Pages

Wednesday, June 05, 2019

UNISON NEC elections - a view from the outside


Although it is now almost two years since I stood down from the last of my elected positions within UNISON, I remain (of course) a member (all workers should be trade union members), encouraged by the news that trade union membership increased last year. If a socialist Labour Government is going to stand any chance of success we will need to be able to mobilise working class people in support of that Government – and the trade unions are the most significant and effective means we have of mobilising our class.

This means that the leadership of our trade unions is an important question, and therefore I was interested to see the summary results of the latest biennial elections to UNISON’s National Executive Council (on which I served seven terms from 2003 to 2017). These were the first elections fought under recent amendments to the election procedures which sought to prohibit groups of UNISON members from getting together to support candidates in the elections.

This was obviously a response to the outcome of elections two years ago, which saw a contest between “Stronger UNISON” candidates supportive of the current UNISON establishment (who took 31 seats) and “UNISON Action Broad Left” candidates (29 of whom were successful).
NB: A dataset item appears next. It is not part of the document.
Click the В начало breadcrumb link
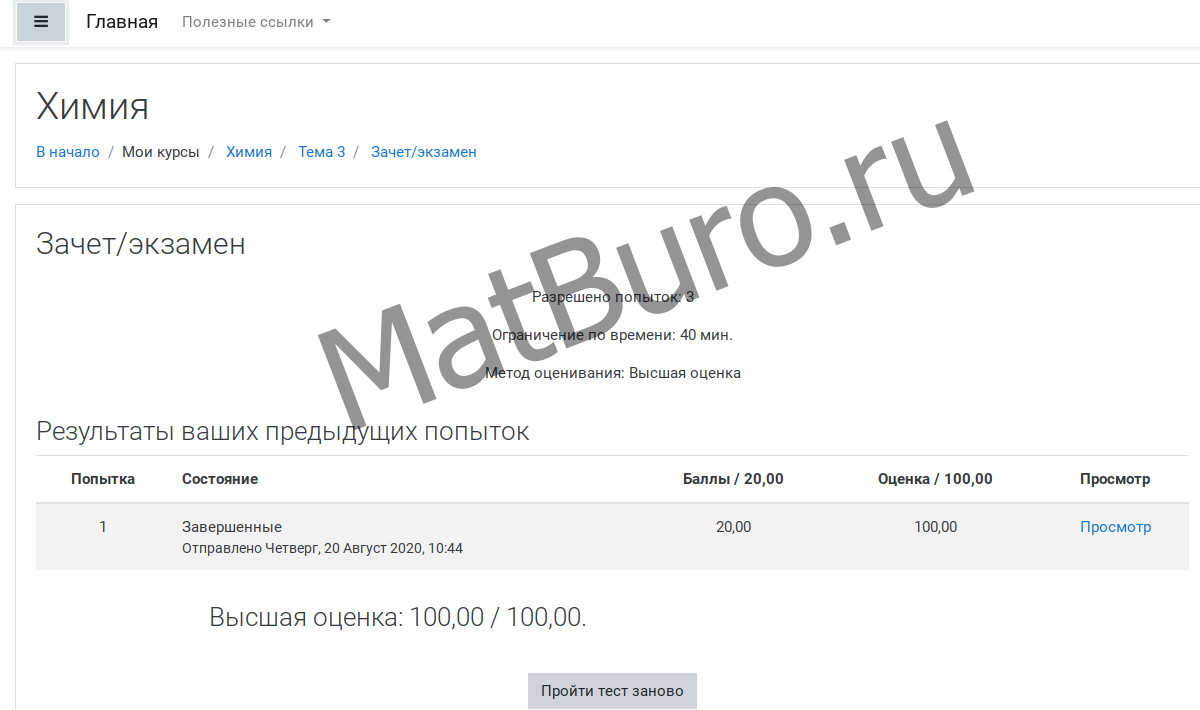 coord(68,152)
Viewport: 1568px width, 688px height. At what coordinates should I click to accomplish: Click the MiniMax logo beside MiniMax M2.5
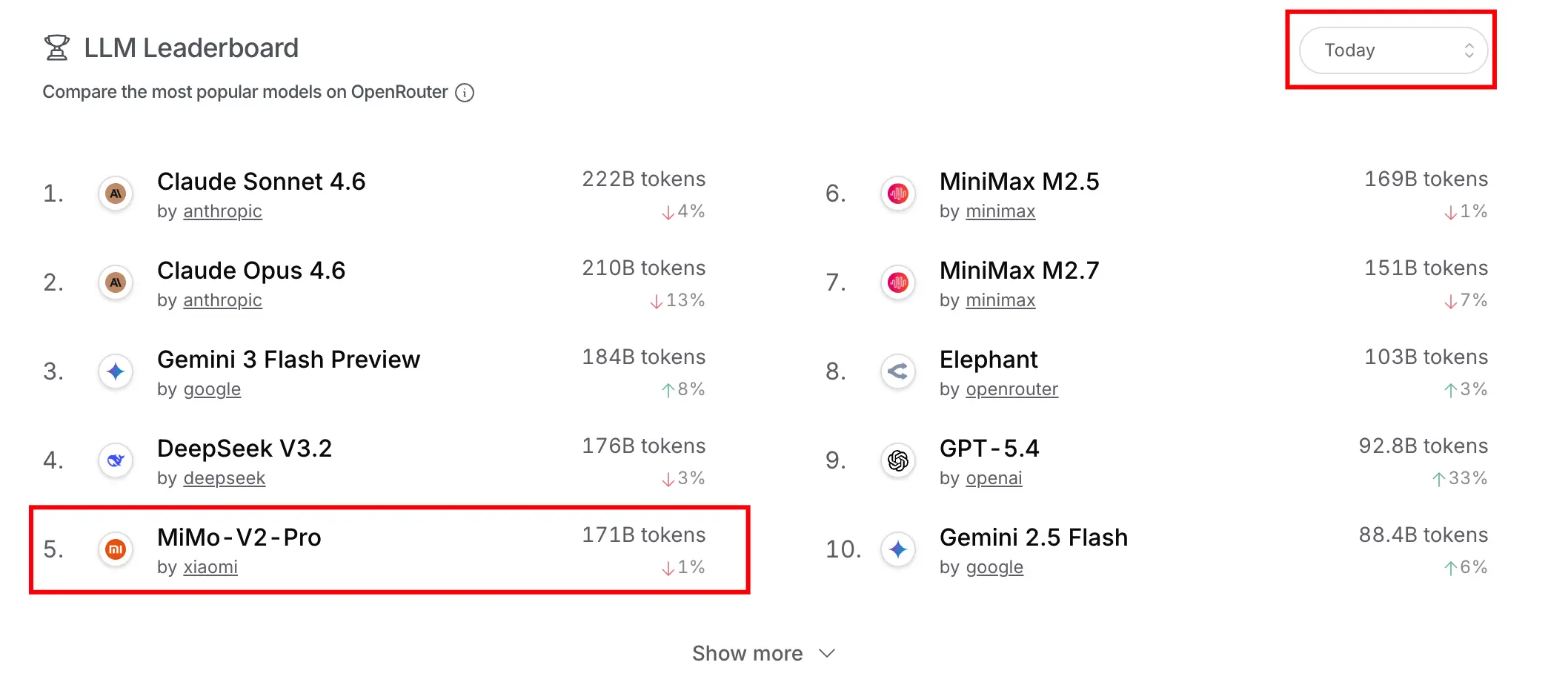[898, 194]
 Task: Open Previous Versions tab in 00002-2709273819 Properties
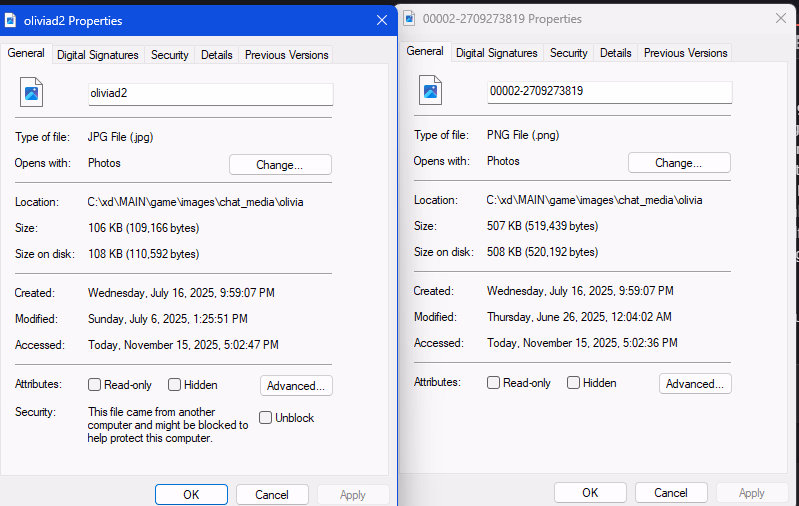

That election had been the first time that supporters of the status quo within the Union had organised openly, and plainly they didn’t much enjoy the experience. “Stronger UNISON” has morphed (on Facebook) into “UNISON Unity” which makes great play of not being a “faction”.

(Students of the history of the Communist Party of the Soviet Union will understand something of the political origins of some of the most enthusiastic supporters of the status quo in the Union from the fervour with which “factions” are denounced).

UNISON Action Broad Left, the most recent attempt to unite the disparate forces of the “organised” left within the Union, was clearly in the sights of those who succeeded in changing the election procedures which had served perfectly well for twenty five years without the need for draconian restrictions on organising support for candidates in elections – there were not, this time, candidates of UNISON Action Broad Left any more than there were “Stronger UNISON” candidates.

Those in the Union who were most concerned to see positive and democratic change nevertheless promoted a slate of 41 candidates, 27 of whom have been elected. This slate included left-wing Labour Party members, and also members of other political organisations (the Socialist Party and the Socialist Workers Party for example). From my years of experience in UNISON I understand the need to organise those who want to see change in a bureaucratically dominated organisation, and I am really pleased to see the re-election of a number of those candidates, who were friends and comrades in my time on the NEC.

I was very sorry that my successor on the NEC, Sean Fox, was not re-elected in the Greater London Region, as I was to see that my friend and comrade, Sonya Howard was defeated. The reality is clearly that there is limited political space between those who want to keep things as they are and those who want change in UNISON.

23 (more than a third) of the NEC members were elected unopposed – none of whom were from the slate of 41. Were it not for “factional” organising from the left the state of UNISON democracy would be even less healthy than it is.

Supporters of the status quo will no doubt continue to organise as a faction on the NEC as they did throughout my seven terms, even as they denounce the very idea of factions within the Union in public. Over the years I would occasionally get reports from secret meetings attended (sometimes) by a large majority of the NEC. Once I sat next to a newly elected member who shared with me their disappointment that their name had not been put forward for the Labour Link Committee (because a caucus which did not exist had decided that it should not be).

Trade union activists will always organise alongside likeminded colleagues. There isn’t a problem with “factions” in UNISON, and it is profoundly disingenuous that those who maintain that there is are invariably those who have organised factionally in secret at the highest level of the Union for many years.

Perhaps now the Union could deal with the real problem of how to ensure that there is never a repeat of the disgraceful conduct of the former Greater London Regional Secretary in the last General Secretary election – perhaps even responding meaningfully to the recommendations from the Assistant Certification Officer?

There will be another General Secretary election before the next biennial election to the NEC and it would shame the Union if it did not have a reasoned response to those recommendations before that election takes place.